The controlled discharge into Tampa Bay was an act of deliberate sacrifice: poison the bay now, or risk something far worse if the dam failed completely. The wastewater was not classified as radioactive, but it was loaded with phosphorus and nitrogen -- nutrients that can trigger devastating algal blooms in marine ecosystems. The pumping continued around the clock. Meanwhile, Manatee County commissioners voted to allow the contaminated water to be injected into deep wells, a procedure that had been banned when previously proposed by a prior owner because of the risk to the aquifer used for agricultural irrigation and drinking water. Scientists, environmentalists, and the public debated the tradeoffs. There were no good options. In February 2021, national environmental groups including the Center for Biological Diversity, Waterkeeper Alliance, and Sierra Club had already petitioned the EPA to strengthen protections around phosphogypsum stacks in at least 12 states.
Florida lawmakers secured $100 million to permanently close Piney Point and clean up the site. In August 2021, the Florida Department of Environmental Protection sued HRK Holdings for failure to operate the site safely. Officials stated that once the crisis was resolved, the reservoirs would be drained, filled, and capped. But closure has been slow. Although ordered shut in August 2021, the plant was not expected to close until at least 2025. Piney Point is a case study in what happens when industrial waste outlasts the companies that created it. Six owners in 55 years, three of them bankrupt, three workers dead, and a bay contaminated -- all from a single phosphate processing plant that nobody wanted to pay to clean up. From the air, the phosphogypsum stacks are visible as pale, flat-topped mounds near the coastline, an industrial scar on the edge of Tampa Bay that is still being written.

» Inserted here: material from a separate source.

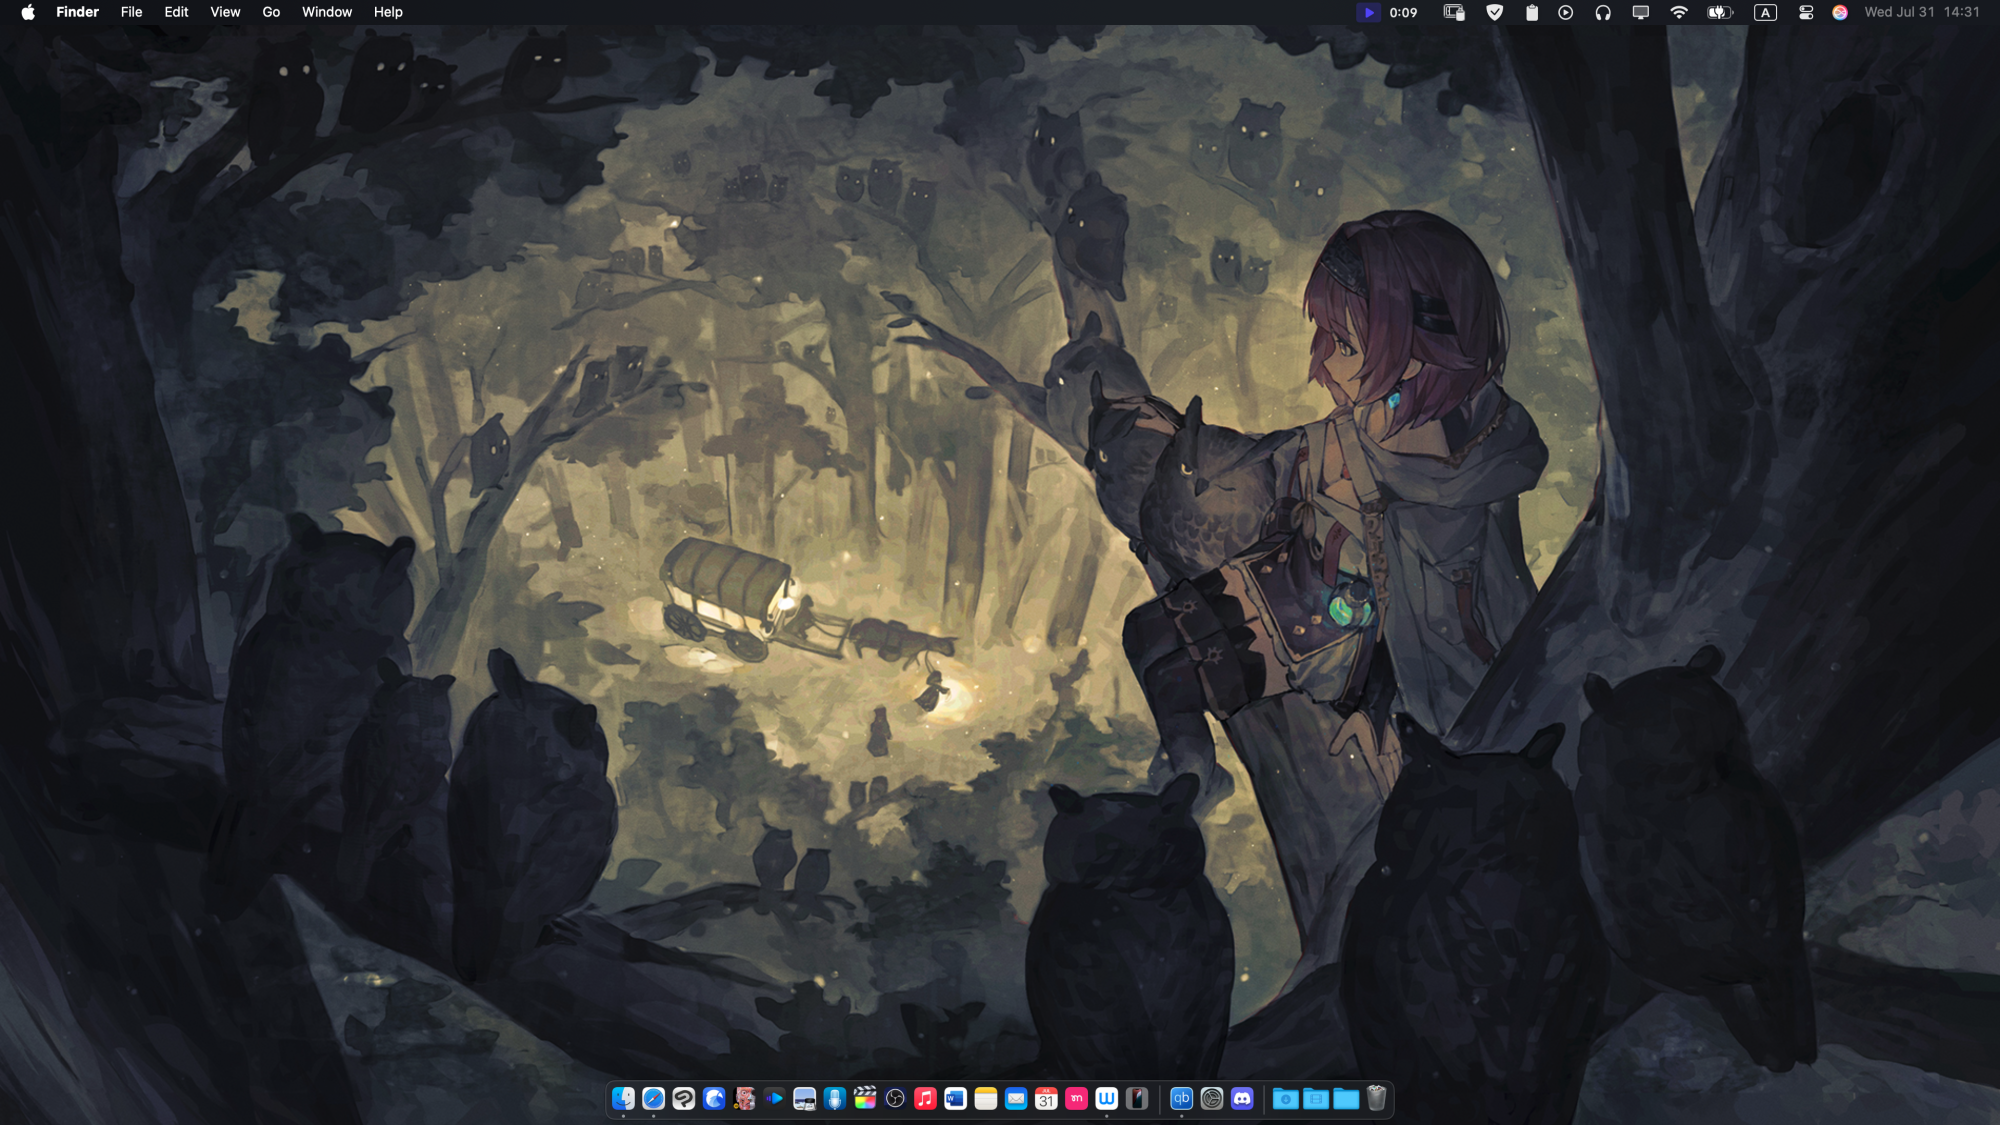Launch Microsoft Word from the Dock
2000x1125 pixels.
pyautogui.click(x=955, y=1099)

Located at 27.63N, 82.53W in Manatee County, Florida, near Port Manatee on the eastern shore of Tampa Bay. The phosphogypsum stacks are visible from the air as large, pale, flat-topped mounds near the coastline -- they contrast sharply with the surrounding green landscape. Nearby airports: KSRQ (Sarasota-Bradenton International, 10nm south), KTPA (Tampa International, 20nm north), KSPG (Albert Whitted, 15nm northwest). Best viewed at 3,000-5,000 ft AGL. Port Manatee and the Sunshine Skyway Bridge provide useful visual references. The I-275/US-41 corridor runs nearby.